Functional Testing of the TFL
Have the client stand two to three inches from a wall with their feet together, with the sacrum and thoracic spine on the wall. The client should be able to contract the abdominal and gluteal muscles to flatten the lumbar spine onto the wall and hold it there. This test reveals the ability to self-correct a lumbar lordosis. If the client can’t posterior tilt the pelvis to flatten back on the wall, then the tensor fascia latae (TFL) and iliotibial band could be the cause. Have the client repeat the test with their feet shoulder-width apart. This unloads the TFL and IT band and enables the client to posterior tilt the pelvis to flatten back on to the wall. To correct this dysfunction, have the client repeat the test procedure with their feet shoulder-width apart, actively posterior tilting the pelvis and holding this position for 20 to 30 seconds and repeat the stretch three to five times. Over time, gradually bring the feet closer together. When the client can do it with their feet together have them rotate the hips out while actively posterior tilting the pelvis. A unilateral shortness of the TFL muscle can contribute to sacroiliac joint problems and restrict external hip rotation and extension. In terms of performance, it affects the swing phase of the leg during sprinting, because it causes the foot to swing out at toe-off and the foot to go medial and pronate at touchdown. This can be the cause of shin splints because of the rapid deceleration.

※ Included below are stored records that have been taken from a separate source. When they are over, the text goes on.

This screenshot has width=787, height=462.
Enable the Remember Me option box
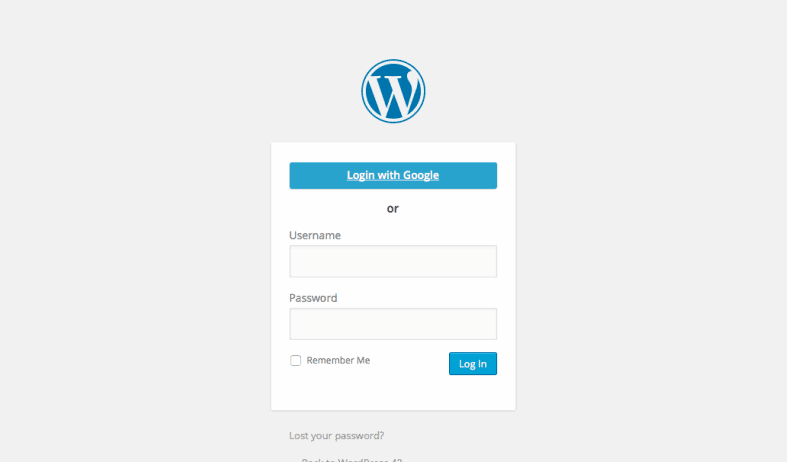296,361
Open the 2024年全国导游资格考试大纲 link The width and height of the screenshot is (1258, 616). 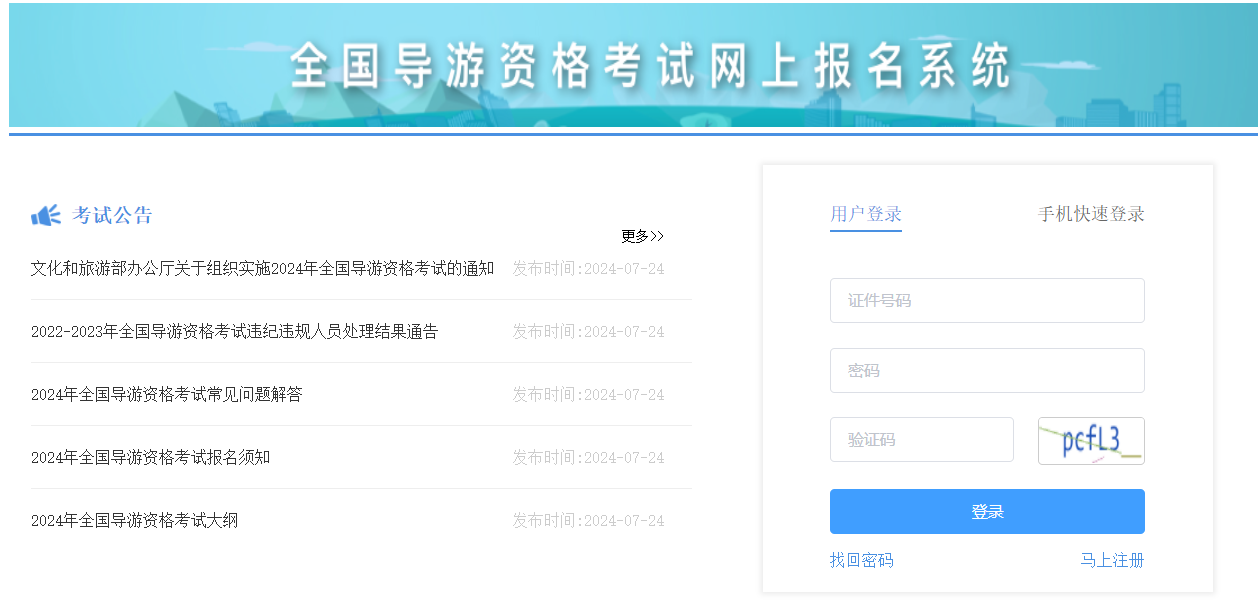[134, 521]
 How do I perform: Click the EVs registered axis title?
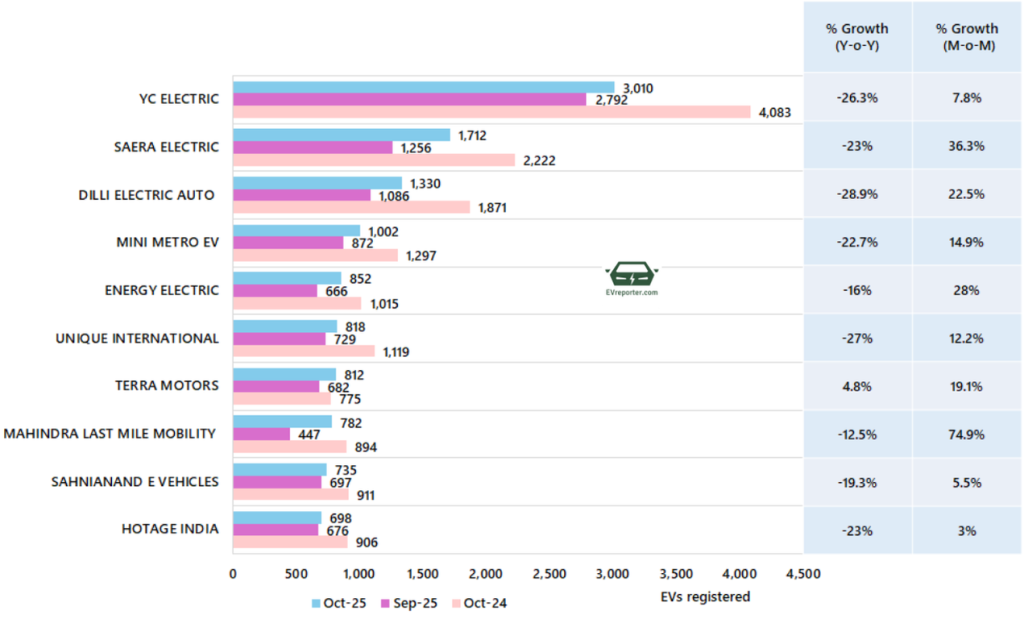[705, 597]
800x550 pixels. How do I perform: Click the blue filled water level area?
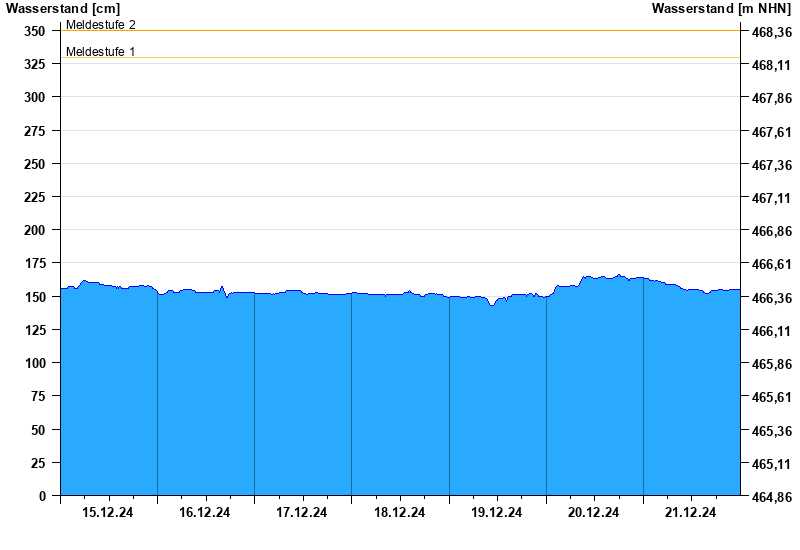point(400,400)
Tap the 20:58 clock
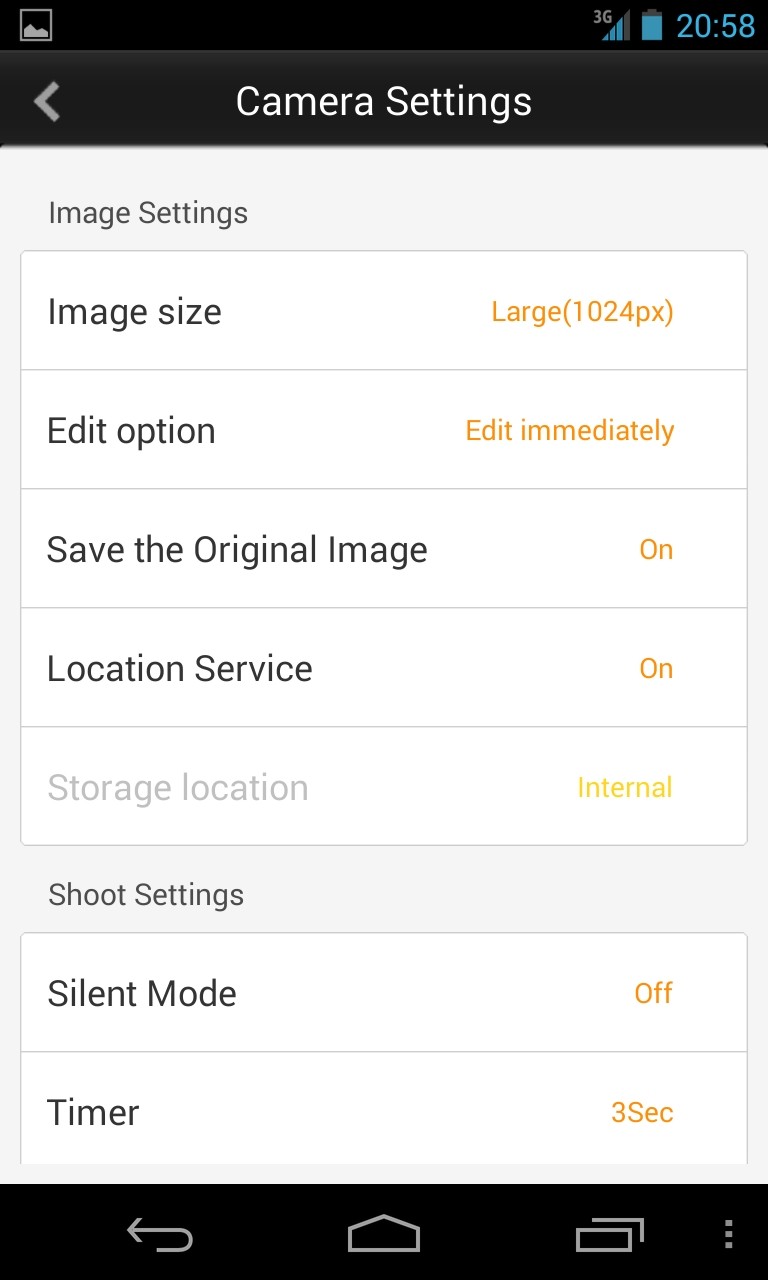The height and width of the screenshot is (1280, 768). tap(715, 25)
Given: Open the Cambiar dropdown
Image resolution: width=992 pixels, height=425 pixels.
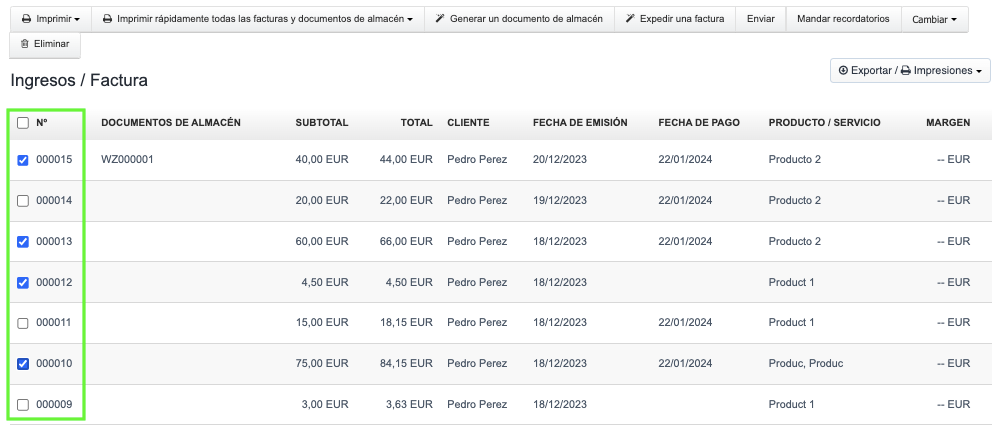Looking at the screenshot, I should 934,20.
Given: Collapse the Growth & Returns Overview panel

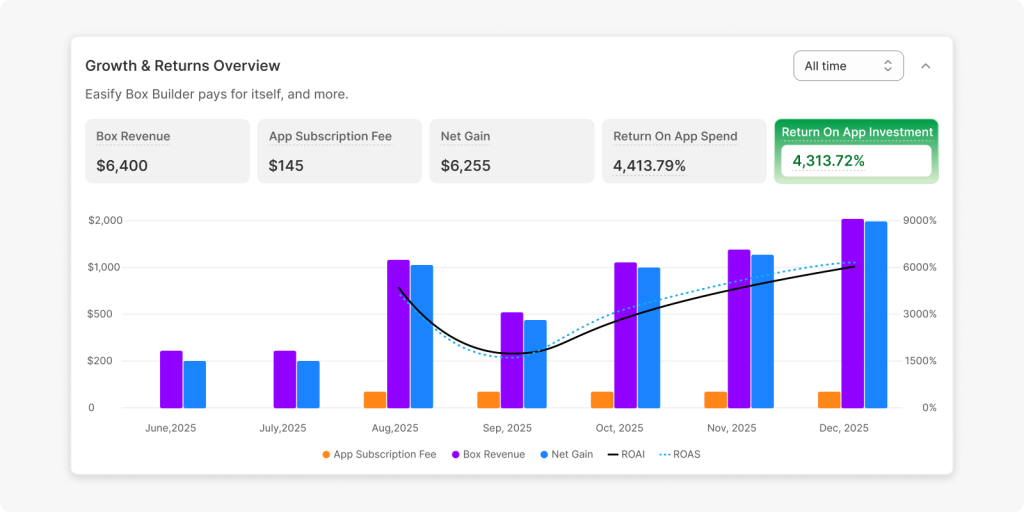Looking at the screenshot, I should pos(925,66).
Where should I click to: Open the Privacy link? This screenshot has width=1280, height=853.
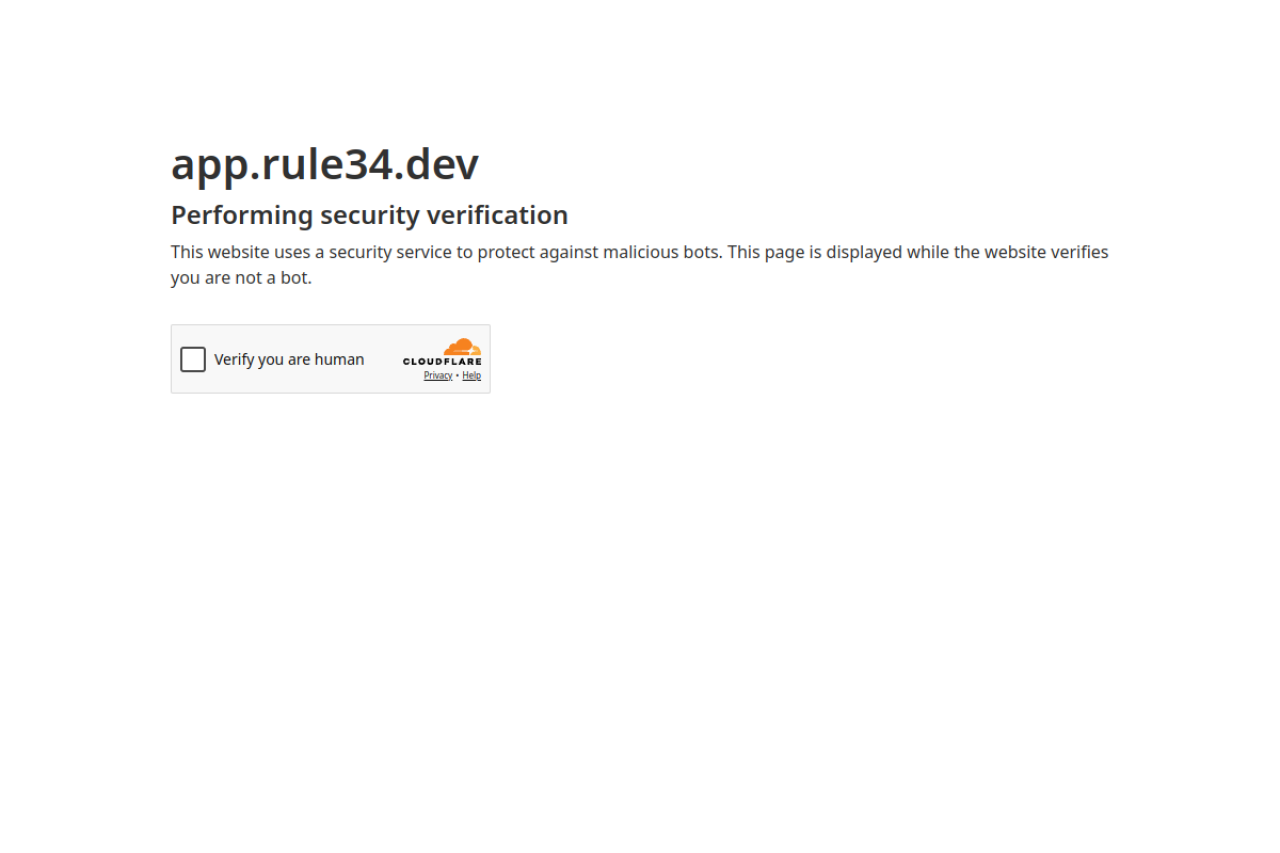(438, 375)
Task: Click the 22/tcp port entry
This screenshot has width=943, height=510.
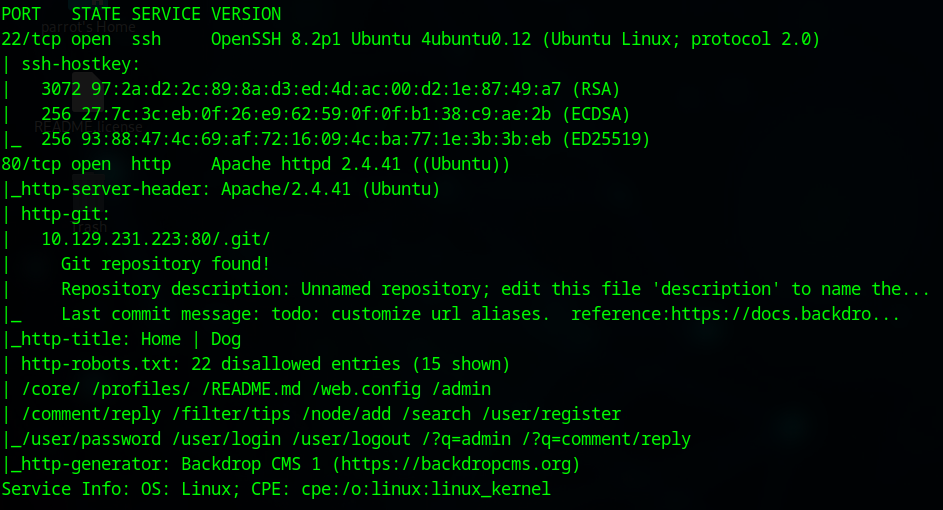Action: pyautogui.click(x=31, y=40)

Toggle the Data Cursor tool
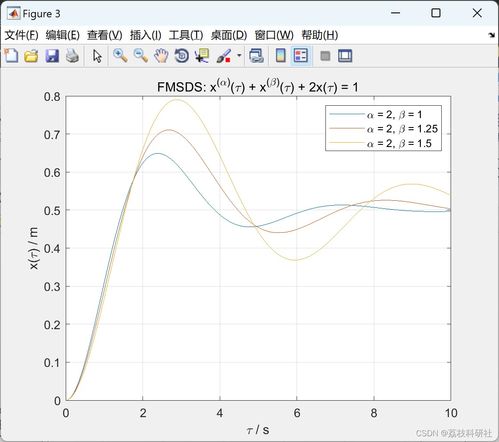pos(202,56)
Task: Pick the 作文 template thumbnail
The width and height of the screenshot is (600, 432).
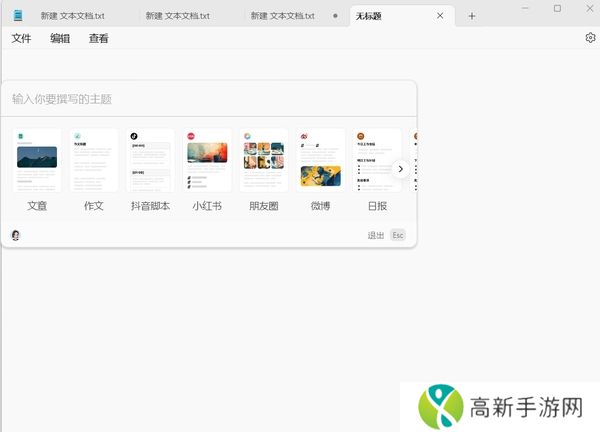Action: [94, 161]
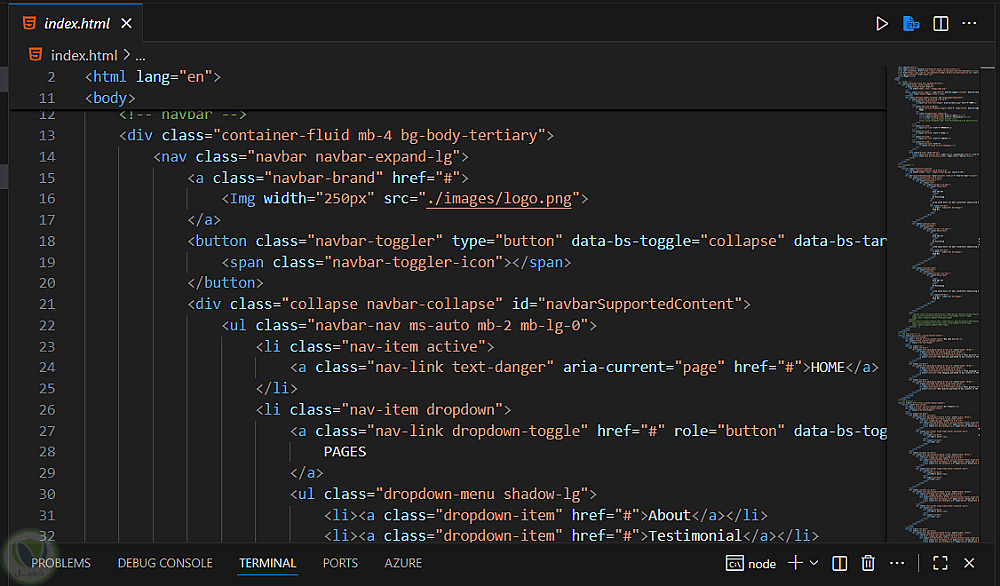Click the blue file preview icon
The width and height of the screenshot is (1000, 586).
tap(911, 24)
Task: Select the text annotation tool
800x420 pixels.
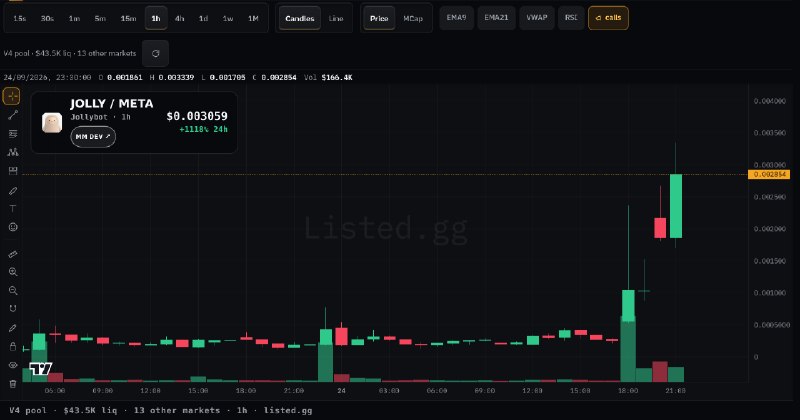Action: pyautogui.click(x=13, y=209)
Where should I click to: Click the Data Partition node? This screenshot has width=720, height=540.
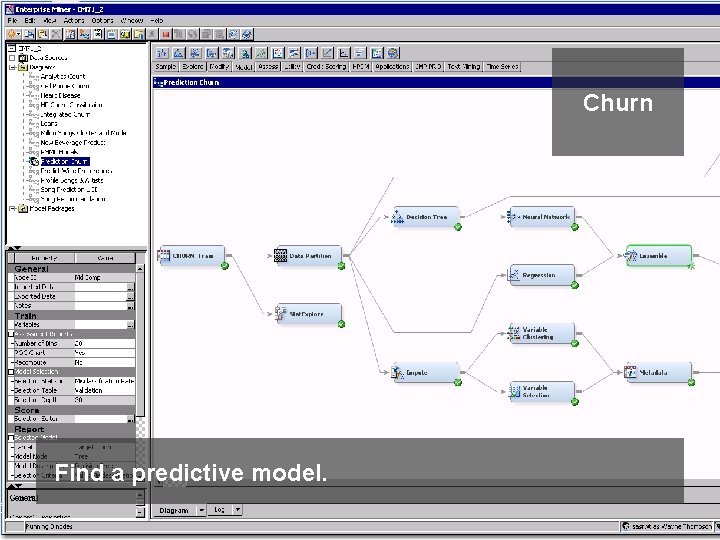coord(309,256)
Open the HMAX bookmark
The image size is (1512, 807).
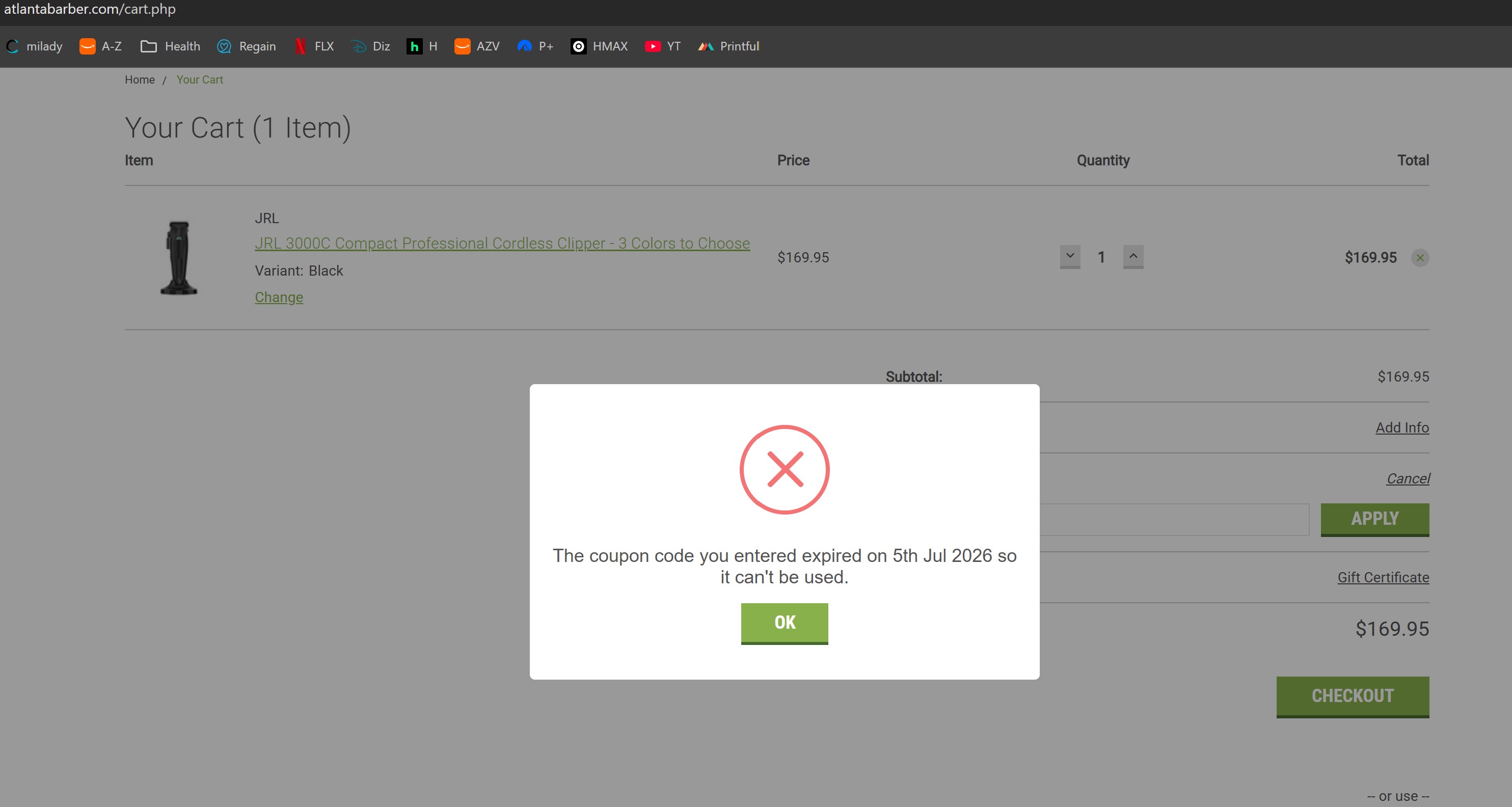pyautogui.click(x=599, y=46)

Treatment and Rehabilitation of TFL-ITB Syndrome:
- Anti-inflammatory diet and supplements to reduce inflammation.
- Activity modification. Stop the perpetuating factors that caused the irritation.
- Sleep with a pillow between the knees to decrease tension on the ITB.
- Massage, myofascial release techniques.
- Address tight areas and trigger points. A foam roll is best for this.
- Stretch the TFL-ITBS. The Modified Thomas maneuver is one way to manually stretch the TFL-ITBS. I prefer teaching clients the “standing self-stretch” method. For the right TFL-ITBS, stand in a split-leg stance with the right leg behind the left in a full stride stance. Externally rotate the right foot, leg and hip and maintain weight on the right foot. Raise the right arm straight overhead with the palm facing forward. Place the left hand on the left iliac crest and push with enough pressure from left to right to feel the stretch. Stand with a “tall spine” and slightly rotate the left shoulder anterior. You may need to slightly extend your torso to gain a greater stretch sensation. Hold this pose for 20-30 seconds and repeat this maneuver two to three times. Performing a gluteal bridge with the toes raised with adduction gets a stretch to the TFL as well.
Strength and Stability Phase
- Bridging with single-leg raise. Repeat the movement up and down. Build up to one to two minutes of slow continuous movement.
- Clam shell. The aim is to strengthen the gluteus medius. Lie on your side with your hips stacked one on top of the other and your legs together with the heels connected. Extend your lower arm, palm up, so that you can rest your head. Now angle your stacked thighs forward 30 to 45 degrees, without changing the position of your spine, which must be still in a straight line from your head to your tail. From this position, pre-contract the gluteus medius and lift the top leg. In the beginning, allow the heels to stay in contact. Do not let the pelvis rotate forward or backward. Lift the thigh up from the hip to its maximum height. Hold it up for 10 seconds and slowly bring it back down. Repeat this 10 times.
- Standing with an elastic band around the knees, perform a single-leg/thigh abduction (one at a time) in a semi-squat position. Keep the big toe down on the ground. Build up to one to two minutes of continuous movement.
- Step downs. Step down from a 2” to 6” stable step very slowly.